Stored data entries:
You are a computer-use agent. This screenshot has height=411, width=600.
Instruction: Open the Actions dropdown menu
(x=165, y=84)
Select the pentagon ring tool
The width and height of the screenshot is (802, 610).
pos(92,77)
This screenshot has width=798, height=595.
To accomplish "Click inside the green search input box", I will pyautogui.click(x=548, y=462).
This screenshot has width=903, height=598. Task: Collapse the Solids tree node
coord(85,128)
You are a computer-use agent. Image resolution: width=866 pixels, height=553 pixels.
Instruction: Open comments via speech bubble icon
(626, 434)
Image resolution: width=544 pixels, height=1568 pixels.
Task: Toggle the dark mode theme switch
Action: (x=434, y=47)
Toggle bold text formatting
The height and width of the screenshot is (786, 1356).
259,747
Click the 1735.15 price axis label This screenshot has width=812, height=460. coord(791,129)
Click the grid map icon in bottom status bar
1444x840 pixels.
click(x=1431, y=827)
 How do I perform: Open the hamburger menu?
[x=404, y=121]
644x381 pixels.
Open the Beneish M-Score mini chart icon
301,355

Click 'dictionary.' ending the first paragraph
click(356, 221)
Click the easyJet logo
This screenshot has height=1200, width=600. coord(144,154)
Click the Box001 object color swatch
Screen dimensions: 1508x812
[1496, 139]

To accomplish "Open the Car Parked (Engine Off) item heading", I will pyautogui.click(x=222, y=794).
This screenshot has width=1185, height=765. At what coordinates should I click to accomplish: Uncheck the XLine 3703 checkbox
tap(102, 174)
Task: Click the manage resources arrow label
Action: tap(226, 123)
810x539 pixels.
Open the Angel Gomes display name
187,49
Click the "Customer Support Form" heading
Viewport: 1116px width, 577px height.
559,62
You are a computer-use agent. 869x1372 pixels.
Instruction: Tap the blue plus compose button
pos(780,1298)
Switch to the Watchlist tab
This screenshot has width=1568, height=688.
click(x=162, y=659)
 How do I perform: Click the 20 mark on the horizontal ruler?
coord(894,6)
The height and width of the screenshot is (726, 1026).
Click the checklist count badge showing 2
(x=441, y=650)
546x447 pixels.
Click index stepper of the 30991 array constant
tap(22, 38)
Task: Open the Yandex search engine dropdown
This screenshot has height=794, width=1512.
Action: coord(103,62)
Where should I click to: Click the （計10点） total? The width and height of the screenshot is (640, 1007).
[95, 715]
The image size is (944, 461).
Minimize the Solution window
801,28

# [TASK OBJECTIVE]
Your answer must hold the line containing "Click the checklist count badge showing 2" and all lines after it in the entries above, exactly, and nothing else.

# [RESPONSE BOX]
Click the checklist count badge showing 2
(x=441, y=650)
546x447 pixels.
Click index stepper of the 30991 array constant
tap(22, 38)
Task: Open the Yandex search engine dropdown
This screenshot has height=794, width=1512.
Action: coord(103,62)
Where should I click to: Click the （計10点） total? The width and height of the screenshot is (640, 1007).
[95, 715]
The image size is (944, 461).
Minimize the Solution window
801,28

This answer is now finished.